Experts bare trust issues with Comelec
MANILA, Philippines — Trust issues with the Commission on Elections (Comelec) heightened on Friday after poll watchers and automated election systems experts criticized the poll body for not complying with legal provisions that bolster transparency in the election process.
The leaders of the National Citizens’ Movement for Free Elections (Namfrel) and AES Watch expressed their lack of trust in the poll body on the same day Election Commissioner Rey Bulay, a former Muntinlupa politician with no experience in election management before he was appointed last year, threatened to jail critics of the agency.
In an online briefing on Friday, Namfrel President Gus Lagman, a former election commissioner himself, said outright that he did not trust the country’s automated election system because it had not been compliant with the law, which he said guaranteed transparency in the election process.
“It’s not compliant with the law, and the law says that the election process must be transparent,” Lagman said, citing issues in ballot printing, which proceeded in the absence of observers from different parties, such as watchdog groups.
Unobserved ballot printing
“Seventy percent of ballot printing was done unobserved. We do not know ahead of time and we (Namfrel) were initially not allowed to observe … which we have been doing every election,” Lagman said.
The former commissioner also called for a hybrid form of an election system, where the manual and the automated voting processes were reconciled, a system Lagman had been advocating since 2010. This kind of system would ensure transparency in the polls, he said.
“I would like to see the Comelec bring back transparency in our elections and that can only be done if precinct counting is brought back to manual. And there are ways to make it fast, all it needs is a good system at the precinct level,” Lagman explained.
For his part, Nelson Celis, spokesperson for AES Watch, a noted computer engineer, also criticized the Comelec, a quasi-judicial body, for not releasing documented results that would make certain that the automated system is working properly, as mandated by Republic Act No. 9369, or the automated elections law.
Under Section 11 of RA 9369, the Comelec technical evaluation committee will certify at least three months before Election Day the following: a continuity plan; successful completion of AES software audit, source code review, mock election; certification that source code is kept at the Bangko Sentral ng Pilipinas and that it is one and the same as that used by the equipment.

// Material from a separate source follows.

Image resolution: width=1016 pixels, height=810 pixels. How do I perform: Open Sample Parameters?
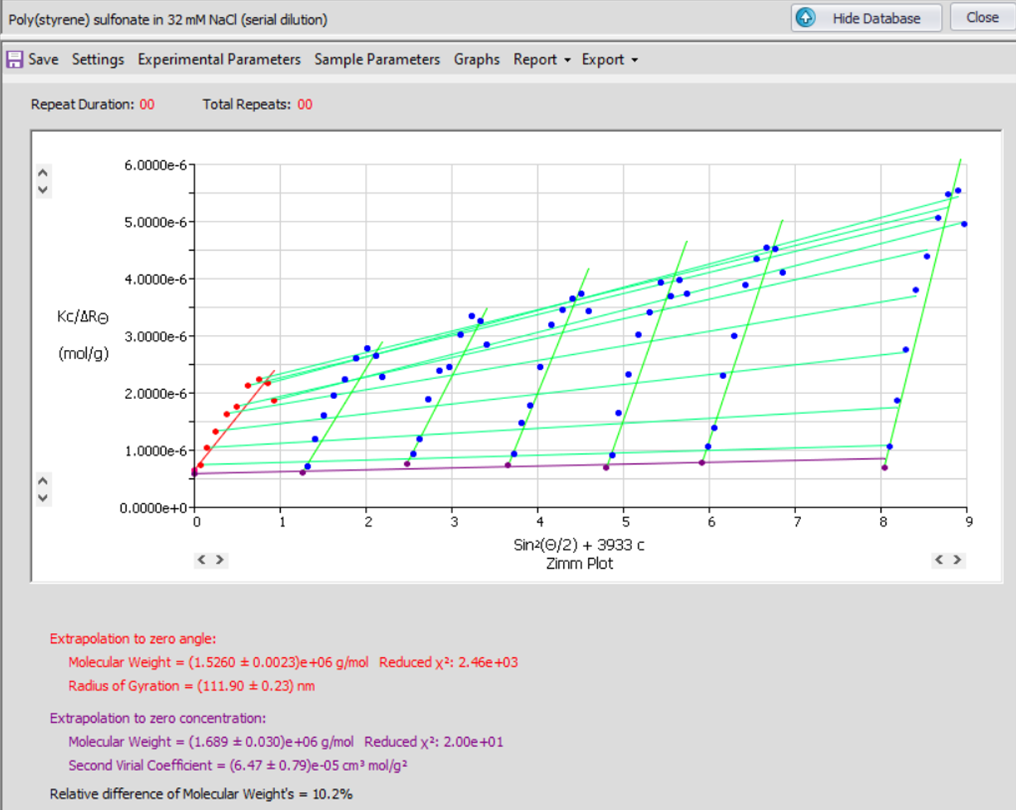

“The Comelec is not complying with the provisions of the law. It’s a matter of following the law and procedures and coming up with the guidelines … It has to be detailed and the data should be documented,” Celis said.
He added that the “technology is there, but the process is questionable.”
Another AES tool missing in this year’s polls but is otherwise required by law is the use of a digital signature, according to former Information and Communications Technology Secretary Eliseo Rio Jr.